Edit the entries below by changing every "Find the location of" to "Give the position of", and leave everything else unchanged.
----------------
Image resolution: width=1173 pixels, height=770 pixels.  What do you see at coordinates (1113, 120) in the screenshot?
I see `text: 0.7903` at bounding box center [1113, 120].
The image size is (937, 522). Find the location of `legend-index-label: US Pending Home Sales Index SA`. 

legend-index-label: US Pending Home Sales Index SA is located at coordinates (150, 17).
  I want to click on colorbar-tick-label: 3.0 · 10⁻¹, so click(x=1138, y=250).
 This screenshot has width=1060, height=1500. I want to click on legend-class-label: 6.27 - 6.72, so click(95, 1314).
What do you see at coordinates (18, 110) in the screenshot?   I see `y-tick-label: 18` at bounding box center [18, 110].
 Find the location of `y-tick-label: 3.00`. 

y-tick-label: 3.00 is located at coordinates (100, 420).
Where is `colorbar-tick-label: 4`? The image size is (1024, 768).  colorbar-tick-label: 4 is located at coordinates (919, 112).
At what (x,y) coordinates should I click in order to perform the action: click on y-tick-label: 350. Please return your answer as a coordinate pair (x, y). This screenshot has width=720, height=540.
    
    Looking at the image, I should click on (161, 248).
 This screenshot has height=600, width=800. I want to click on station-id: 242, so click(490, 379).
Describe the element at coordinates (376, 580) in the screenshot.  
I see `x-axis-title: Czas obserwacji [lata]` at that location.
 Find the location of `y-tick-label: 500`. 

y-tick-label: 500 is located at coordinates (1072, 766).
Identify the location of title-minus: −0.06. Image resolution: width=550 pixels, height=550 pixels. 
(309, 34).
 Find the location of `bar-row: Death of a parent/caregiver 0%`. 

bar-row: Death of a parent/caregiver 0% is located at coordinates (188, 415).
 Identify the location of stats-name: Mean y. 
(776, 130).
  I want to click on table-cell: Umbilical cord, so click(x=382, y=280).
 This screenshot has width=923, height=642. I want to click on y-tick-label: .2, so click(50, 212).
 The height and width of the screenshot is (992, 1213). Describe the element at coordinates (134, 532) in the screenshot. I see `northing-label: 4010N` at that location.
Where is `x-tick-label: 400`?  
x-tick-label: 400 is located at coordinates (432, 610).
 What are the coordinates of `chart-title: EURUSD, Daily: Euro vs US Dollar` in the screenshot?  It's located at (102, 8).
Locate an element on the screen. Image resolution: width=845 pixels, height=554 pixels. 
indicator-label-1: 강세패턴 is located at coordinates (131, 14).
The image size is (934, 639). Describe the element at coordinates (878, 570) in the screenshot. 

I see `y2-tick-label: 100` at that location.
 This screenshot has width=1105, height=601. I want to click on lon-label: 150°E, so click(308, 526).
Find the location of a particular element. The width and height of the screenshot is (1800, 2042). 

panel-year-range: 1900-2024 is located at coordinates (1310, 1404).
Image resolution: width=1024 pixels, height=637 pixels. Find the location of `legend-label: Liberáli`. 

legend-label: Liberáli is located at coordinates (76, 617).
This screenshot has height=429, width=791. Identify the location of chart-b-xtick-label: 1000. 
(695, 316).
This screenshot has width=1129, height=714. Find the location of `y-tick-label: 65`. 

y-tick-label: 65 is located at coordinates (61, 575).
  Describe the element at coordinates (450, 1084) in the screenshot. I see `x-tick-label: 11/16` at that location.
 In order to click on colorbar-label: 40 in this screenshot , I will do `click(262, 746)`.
----------------
Output for this exercise:
Image resolution: width=1173 pixels, height=770 pixels.  What do you see at coordinates (1113, 120) in the screenshot?
I see `text: 0.7903` at bounding box center [1113, 120].
The image size is (937, 522). Give the position of `legend-index-label: US Pending Home Sales Index SA`. 

legend-index-label: US Pending Home Sales Index SA is located at coordinates (150, 17).
  I want to click on colorbar-tick-label: 3.0 · 10⁻¹, so click(x=1138, y=250).
 This screenshot has width=1060, height=1500. I want to click on legend-class-label: 6.27 - 6.72, so click(95, 1314).
What do you see at coordinates (18, 110) in the screenshot?   I see `y-tick-label: 18` at bounding box center [18, 110].
 Give the position of `y-tick-label: 3.00`. 

y-tick-label: 3.00 is located at coordinates (100, 420).
Where is `colorbar-tick-label: 4`? The image size is (1024, 768).  colorbar-tick-label: 4 is located at coordinates (919, 112).
At what (x,y) coordinates should I click in order to perform the action: click on y-tick-label: 350. Please return your answer as a coordinate pair (x, y). This screenshot has width=720, height=540.
    
    Looking at the image, I should click on (161, 248).
 This screenshot has height=600, width=800. I want to click on station-id: 242, so click(490, 379).
Describe the element at coordinates (376, 580) in the screenshot.  
I see `x-axis-title: Czas obserwacji [lata]` at that location.
 Give the position of `y-tick-label: 500`. 

y-tick-label: 500 is located at coordinates (1072, 766).
Identify the location of title-minus: −0.06. Image resolution: width=550 pixels, height=550 pixels. 
(309, 34).
 Give the position of `bar-row: Death of a parent/caregiver 0%`. 

bar-row: Death of a parent/caregiver 0% is located at coordinates (188, 415).
 Identify the location of stats-name: Mean y. 
(776, 130).
  I want to click on table-cell: Umbilical cord, so click(x=382, y=280).
 This screenshot has width=923, height=642. I want to click on y-tick-label: .2, so click(50, 212).
 The height and width of the screenshot is (992, 1213). Describe the element at coordinates (134, 532) in the screenshot. I see `northing-label: 4010N` at that location.
Where is `x-tick-label: 400`?  
x-tick-label: 400 is located at coordinates (432, 610).
 What are the coordinates of `chart-title: EURUSD, Daily: Euro vs US Dollar` in the screenshot?  It's located at (102, 8).
Locate an element on the screen. Image resolution: width=845 pixels, height=554 pixels. 
indicator-label-1: 강세패턴 is located at coordinates (131, 14).
The image size is (934, 639). Describe the element at coordinates (878, 570) in the screenshot. 

I see `y2-tick-label: 100` at that location.
 This screenshot has width=1105, height=601. I want to click on lon-label: 150°E, so click(308, 526).
Give the position of a particular element. The width and height of the screenshot is (1800, 2042). 

panel-year-range: 1900-2024 is located at coordinates (1310, 1404).
Image resolution: width=1024 pixels, height=637 pixels. Give the position of `legend-label: Liberáli`. 

legend-label: Liberáli is located at coordinates (76, 617).
This screenshot has height=429, width=791. Identify the location of chart-b-xtick-label: 1000. 
(695, 316).
This screenshot has width=1129, height=714. Give the position of `y-tick-label: 65`. 

y-tick-label: 65 is located at coordinates (61, 575).
  Describe the element at coordinates (450, 1084) in the screenshot. I see `x-tick-label: 11/16` at that location.
 In order to click on colorbar-label: 40 in this screenshot , I will do `click(262, 746)`.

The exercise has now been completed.